According to authors Philippe Margotin and Jean-Michel Guesdon, except where noted:

- Mick Jagger – double tracked lead vocal, hand claps, tambourine, maracas (Note: In a July 1964 issue of Rolling Stones Monthly, the Stones' manager and producer Andrew Loog Oldham stated that American producer Phil Spector played maracas on the track. Wyman later disputed this account, suggesting Oldham created the story to increase the song's publicity.
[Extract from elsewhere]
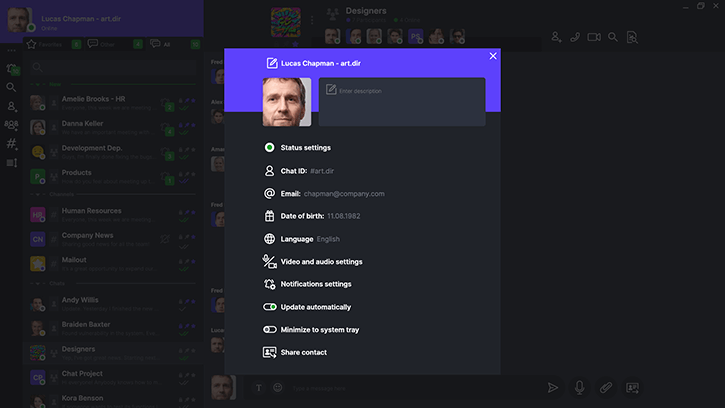Click the microphone icon in the message bar
Screen dimensions: 725x408
click(579, 387)
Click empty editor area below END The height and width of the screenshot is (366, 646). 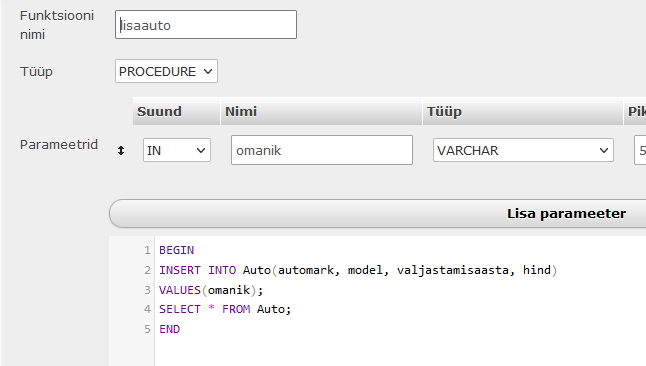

While Spector was present at some of the band's sessions, including on 28 January and 4 February 1964, they recorded "Not Fade Away" on 10 January 1964. Both Margotin & Guesdon and authors Andy Babiuk & Greg Prevost write Jagger contributed maracas.)
- Keith Richards – twelve-string acoustic guitar, lead guitar
- Brian Jones – harmonica
- Bill Wyman – bass
- Charlie Watts – drums

=== Charts ===

| Chart (1964) | Peak position |
|---|---|
| Australia (Kent Music Report) | 33 |
| Canada (CHUM Chart) | 22 |
| Ireland (IRMA) | 5 |
| Sweden (Kvällstoppen) | 17 |
| UK Singles (Official Charts) | 3 |
| US Billboard Hot 100 | 48 |
| US Cash Box Top 100 | 44 |
| US Record World Top 100 | 58 |

==Other cover versions==
- The song is closely associated with the Grateful Dead as one of their signature tunes—one which the band transformed from Holly's 1950s boy/girl romanticism to one reflecting the 1960s' more spiritual universal love. Their 1971 recording of the song is included on their eponymous second live album. Another version of the song is included on Rare Cuts and Oddities 1966 (2005). The Dead first performed it live on February 19, 1969, at the Carousel Ballroom, San Francisco, California, and subsequently performed it more than 600 more times before the group disbanded in 1995, following the death of lead guitarist Jerry Garcia. The surviving members (except Tom Constanten and Donna Jean Godchaux) reunited and played the song for the last time all together as the last song of the second set (VC before the encores) on the last night of Fare Thee Well: Celebrating 50 Years of the Grateful Dead. The song continued to be played by later iterations of the band, including the Other Ones, the Dead, and most recently Dead & Company.
- Bobby Fuller released a recording in 1962 as a 45 single on Eastwood Records.
- The Everly Brothers recorded the song on their 1972 album Pass the Chicken & Listen.
- Black Oak Arkansas as Black Oak released the song on their 1977 album Race With the Devil.
- Rush recorded a version of "Not Fade Away" as their debut single in 1973, which peaked at number 88 in Canada. The single was released on the band's own Moon Records label, and is considered a rare collector's item. "Not Fade Away" and the B-side "You Can't Fight It" were reissued on the 2025 compilation album Rush 50.
- Stephen Stills released a version on his 1978 album Thoroughfare Gap.
- Tanya Tucker included a funky, rock-and-roll version of "Not Fade Away" on her album, TNT (1978). Tucker's cover of this song peaked at number 70 on the US Billboard pop singles chart in 1979.
- Florence and the Machine recorded a version of the song in 2010.
- Former Beatles drummer Pete Best released a version on the 1999 album Casbah Coffee Club.
- Stevie Nicks contributed a cover of "Not Fade Away" for the tribute album Listen to Me: Buddy Holly released in September 2011.
- John Scofield covered the song on his eponymous 2022 solo album.
- The Byrds also performed this cover during their act on the show Shindig! in 1965.